- **DOCUMENT EXTRACT**:
● ● ● ●
Human Error in ATC Towers
Today, navigable airspace is increasingly busier as a result of increased air traffic consisting of human-controlled aircraft and drones. This, in turn, leads to an increase in the number of accidents originating from human error. Many air traffic tower control errors result in runway incursions as well as other surface events. At the same time, nearly all of the runway incursions come by as a result of human error especially miscommunication between the controller and the pilot or a misunderstood instruction. This is mostly because the environment is so complex comprising of a large number of interconnect gadgets and integrated circuits, and as a result, they require numerous interactions for the purpose of managing it. Presently, human errors have been documented as one of the main contributors to more than seventy percent (70%) of commercial aircraft accidents (Moon, Yoo, and Choi, 2011). This is unlike in the past where accidents in the aviation industry were highly associated with flight operations and mechanical defaults in the aircraft. Consequently, human error has in the recent past become a major concern in air traffic management owing to the huge number of errors that occur.
This paper seeks to analyze the human errors with a clear focus on ATC tower. Further, the paper analyzes the situation on ATC tower to establish the likely reasons for the many errors. Additionally, the paper examines first-hand information from ATC controllers to understand the causes of increased accidents. Finally, the paper establishes a remedy and possible solutions that will help mitigate this trend.
Human Factors Causing Errors
Human factors can be understood as a multidisciplinary field that incorporates contributions from numerous other fields such as anthropometry, psychology, operations research, statistics, and industrial design (Moon, Yoo, and Choi, 2011). It is a term that covers the technology and understanding of the human capacity as well as the application of the awareness of the design, deployments of systems, developments, and the art of incorporating successful application human factor principles in the aviation industry. This is a factor that is of importance in aviation safety. Several, accidents that can be attributed to human errors are catalyzed by bad weather and miscommunication between the controller and the pilot. In some instances, a controller is usually not aware of entry of an aircraft into its local territory and therefore they are found unprepared to receive the aircraft. This is often a recipe for disaster.
● ● ● ●
- **MATERIAL PROVIDED**:
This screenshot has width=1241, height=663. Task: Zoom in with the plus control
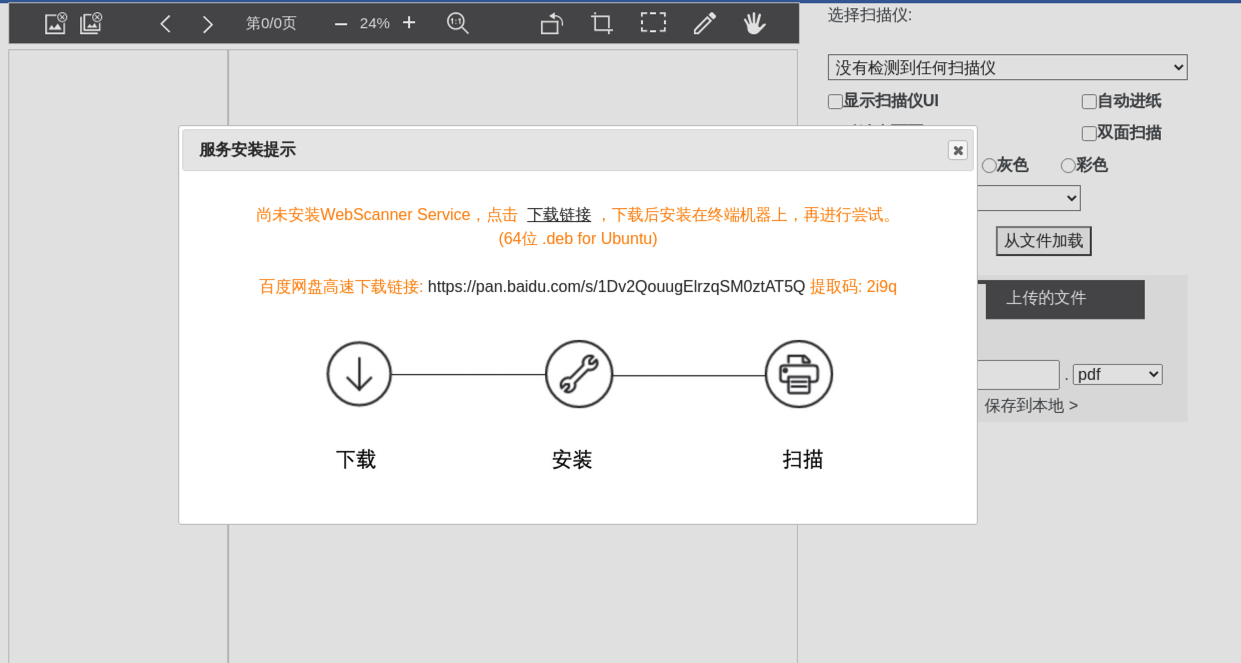[409, 21]
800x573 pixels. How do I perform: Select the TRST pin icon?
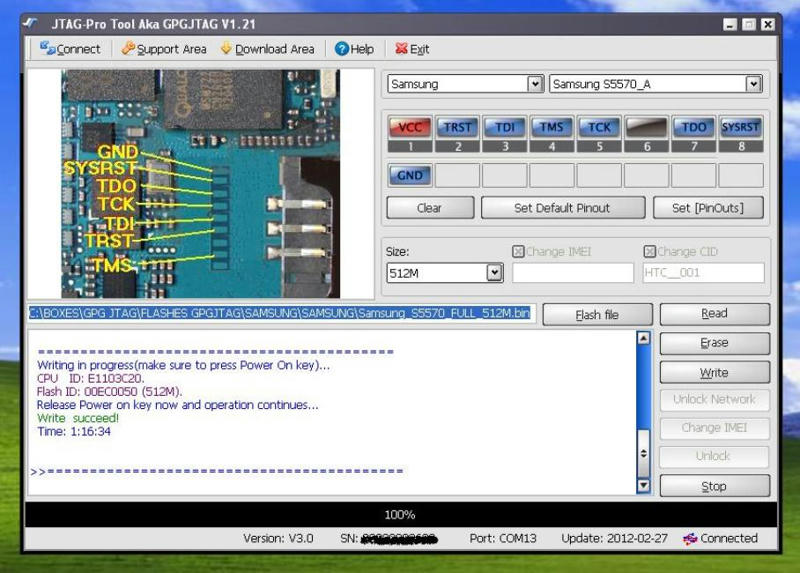coord(458,127)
● ● ● ●
- **EXERCISES TO COMPLETE**:
[a] In the essay on human error in ATC towers, translate this sentence into Spanish: "Many air traffic tower control errors result in runway incursions as well as other surface events."
[b] Resume the essay on human error in ATC towers, writing on from its final sentence.

- **ANSWERS FOR THE EXERCISE**:
[a] Muchos errores del control de torre de tránsito aéreo provocan incursiones en pista, así como otros incidentes en superficie.

[b]
Human factors have in the recent past received increasing popularity in line with the realization that human errors, rather than mechanical flairs as initially speculated, causes most of the aviation incidents and accidents. Many fatal accidents have been blamed on human error at the ATC. An example of such accident is Boeing 707 as it tried to land at JF Kennedy Airport. The plane arrived at Kennedy airport but due to bad weather, only one lane in the airport was opened for over thirty-three aircraft that land in the facility every hour, further, the controllers at the tower had no information about the limited fuel in the plane due to communication lapses with the pilots. So they directed it to an alternative landing point but it did not have enough fuel to get it to the new destination. The plane crashed killing sixty-five passengers and nine crew members just a few miles from the airport. Another fatal air traffic accident occurred in Linate Airport, Italy in the year 2001. Due to human error at the tower, Cessna Citation CJ2 business aircraft was cleared for takeoff on a runway that is not the main highway. Further, communication lapses and misunderstanding between the controller and the pilot led to the pilot taking the wrong turn and crossed the main runway, this led to a collision with Scandinavian Airlines Flight 686, a McDonnell Douglas MD-87 airliner, the accident led to the death of one hundred and eighteen people. These are illustrations of how human error can lead to deadly accidents.
One of the most fundamental principles of aviation safety is ensuring that there is a safe distance between a given flying object and other objects in the airspace. Rules and regulation governing the distance of separation between aircraft and other objects including other aircraft have been formulated to enhance safety. This is where air traffic controllers come into the picture and their expertise is required such situations. It is the duty of traffic controllers to enforce those rules to ensure that at all times, objects in the airspace fly at a safe distance from each other or other objects in the airfield. In that regard, an operation error will occur if the stipulated procedures are not adhered to as result of equipment or human error (Chmura and Malarski, 2008). Increased air traffic presents the danger of increased human error-related accidents. In the recent past, increased number of drones is posing a challenge in the implementation of these regulations. Further, birds around the airport are also proving to be a real concern when trying to tame accidents. In some instances, however, controllers fail to adhere to this regulations mostly when the weather is bad and clarity has been reduced.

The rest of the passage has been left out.